> **Exercise description**
Exactly the lines from the line with "1568x784 pixels. How" through the final line of the records below, both ends included, are to be set down. Do not include pictures.

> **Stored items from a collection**
------------------------------------------------------------
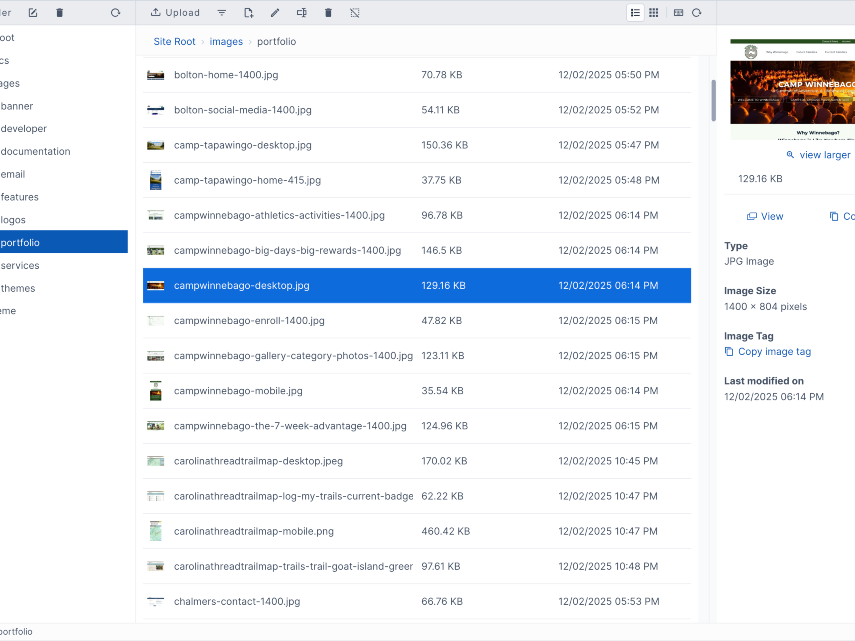Create a new file with the page-plus icon
Viewport: 855px width, 641px height.
click(249, 12)
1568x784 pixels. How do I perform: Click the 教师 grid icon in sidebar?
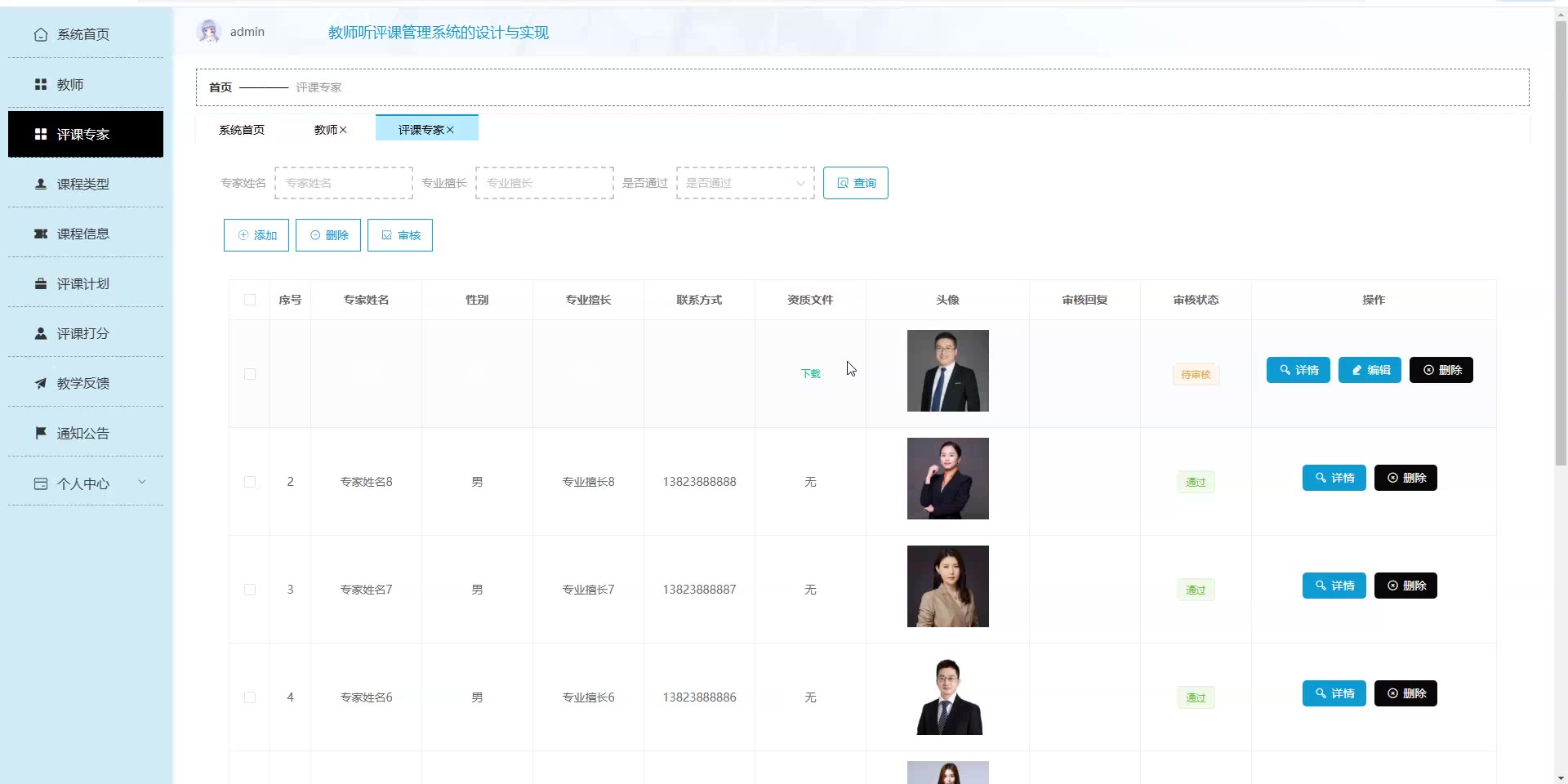(x=41, y=84)
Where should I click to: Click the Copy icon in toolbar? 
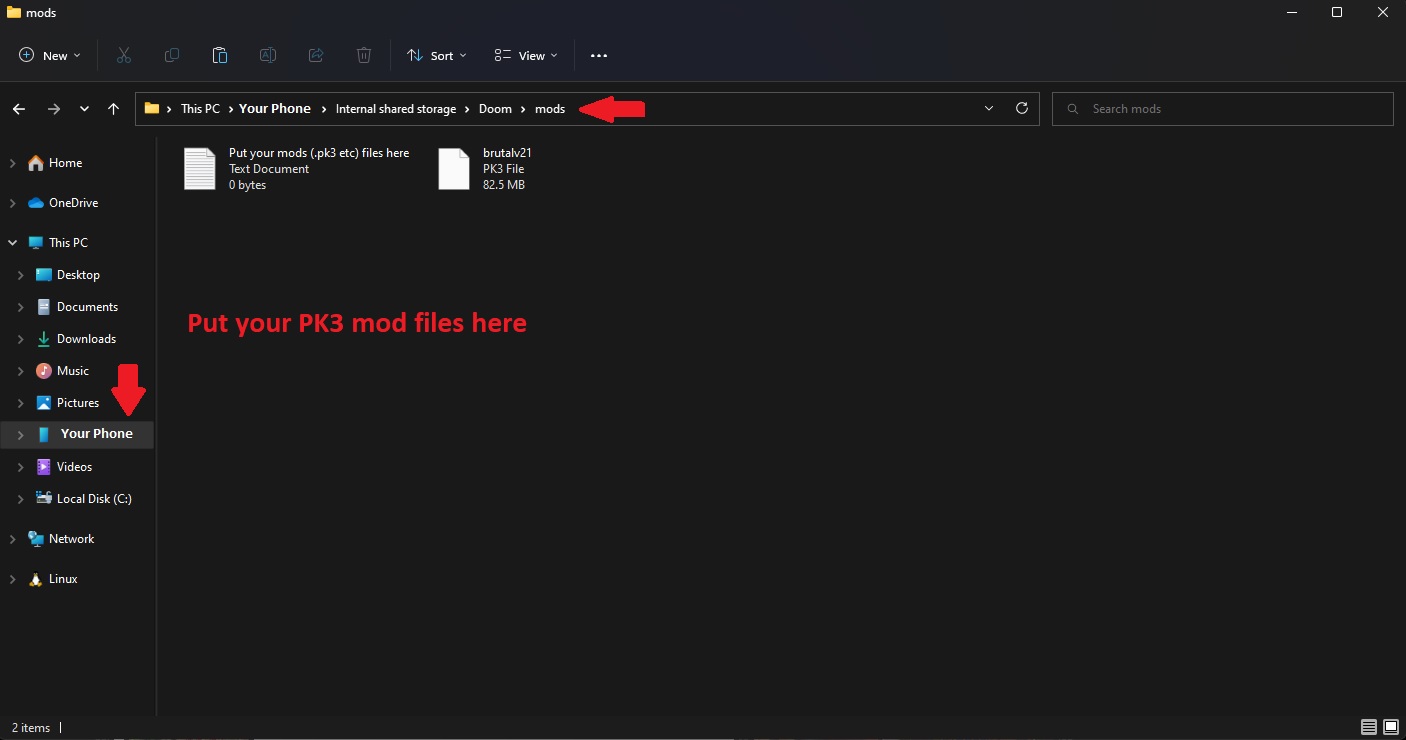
------------------------------------------------------------
> **Answer for this exercise**
1568x784 pixels. How do I perform: Click the 教师 grid icon in sidebar?
(x=41, y=84)
Where should I click to: Click the Copy icon in toolbar? 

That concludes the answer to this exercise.